== Task prompt ==
Once the line containing "Given: Collapse the 户外运动(2)" is found, copy that line and all remaining lines of the records exactly, including the last one, and add nothing.

== Data ==
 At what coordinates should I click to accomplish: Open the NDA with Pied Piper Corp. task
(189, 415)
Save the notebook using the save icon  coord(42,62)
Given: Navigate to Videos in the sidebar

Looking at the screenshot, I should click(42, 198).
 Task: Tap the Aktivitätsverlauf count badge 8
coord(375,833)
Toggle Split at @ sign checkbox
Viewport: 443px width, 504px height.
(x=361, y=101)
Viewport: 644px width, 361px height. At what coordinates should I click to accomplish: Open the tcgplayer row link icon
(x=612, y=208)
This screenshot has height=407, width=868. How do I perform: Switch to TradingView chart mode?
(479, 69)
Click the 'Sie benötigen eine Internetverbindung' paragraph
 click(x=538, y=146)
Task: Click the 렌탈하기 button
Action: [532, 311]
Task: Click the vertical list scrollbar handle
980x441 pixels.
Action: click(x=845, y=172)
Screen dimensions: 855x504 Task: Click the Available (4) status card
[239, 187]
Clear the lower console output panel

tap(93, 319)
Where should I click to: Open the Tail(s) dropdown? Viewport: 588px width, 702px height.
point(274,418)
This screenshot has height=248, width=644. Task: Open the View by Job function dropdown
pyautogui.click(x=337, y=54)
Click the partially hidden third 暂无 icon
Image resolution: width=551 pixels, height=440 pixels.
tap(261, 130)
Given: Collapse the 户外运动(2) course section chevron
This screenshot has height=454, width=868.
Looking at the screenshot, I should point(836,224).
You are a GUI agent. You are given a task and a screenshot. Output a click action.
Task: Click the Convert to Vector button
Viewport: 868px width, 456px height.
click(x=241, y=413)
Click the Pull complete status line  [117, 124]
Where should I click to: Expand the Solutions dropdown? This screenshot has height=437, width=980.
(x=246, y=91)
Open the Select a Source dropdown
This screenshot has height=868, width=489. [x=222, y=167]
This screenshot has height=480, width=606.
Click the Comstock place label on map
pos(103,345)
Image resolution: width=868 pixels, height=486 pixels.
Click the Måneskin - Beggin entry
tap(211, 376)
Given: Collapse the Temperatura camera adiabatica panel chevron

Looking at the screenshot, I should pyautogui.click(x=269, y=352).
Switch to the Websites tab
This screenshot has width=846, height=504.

== Result below ==
Given: Collapse the 户外运动(2) course section chevron
This screenshot has height=454, width=868.
Looking at the screenshot, I should point(836,224).
You are a GUI agent. You are given a task and a screenshot. Output a click action.
Task: Click the Convert to Vector button
Viewport: 868px width, 456px height.
click(x=241, y=413)
Click the Pull complete status line  [117, 124]
Where should I click to: Expand the Solutions dropdown? This screenshot has height=437, width=980.
(x=246, y=91)
Open the Select a Source dropdown
This screenshot has height=868, width=489. [x=222, y=167]
This screenshot has height=480, width=606.
Click the Comstock place label on map
pos(103,345)
Image resolution: width=868 pixels, height=486 pixels.
Click the Måneskin - Beggin entry
tap(211, 376)
Given: Collapse the Temperatura camera adiabatica panel chevron

Looking at the screenshot, I should pyautogui.click(x=269, y=352).
Switch to the Websites tab
This screenshot has width=846, height=504.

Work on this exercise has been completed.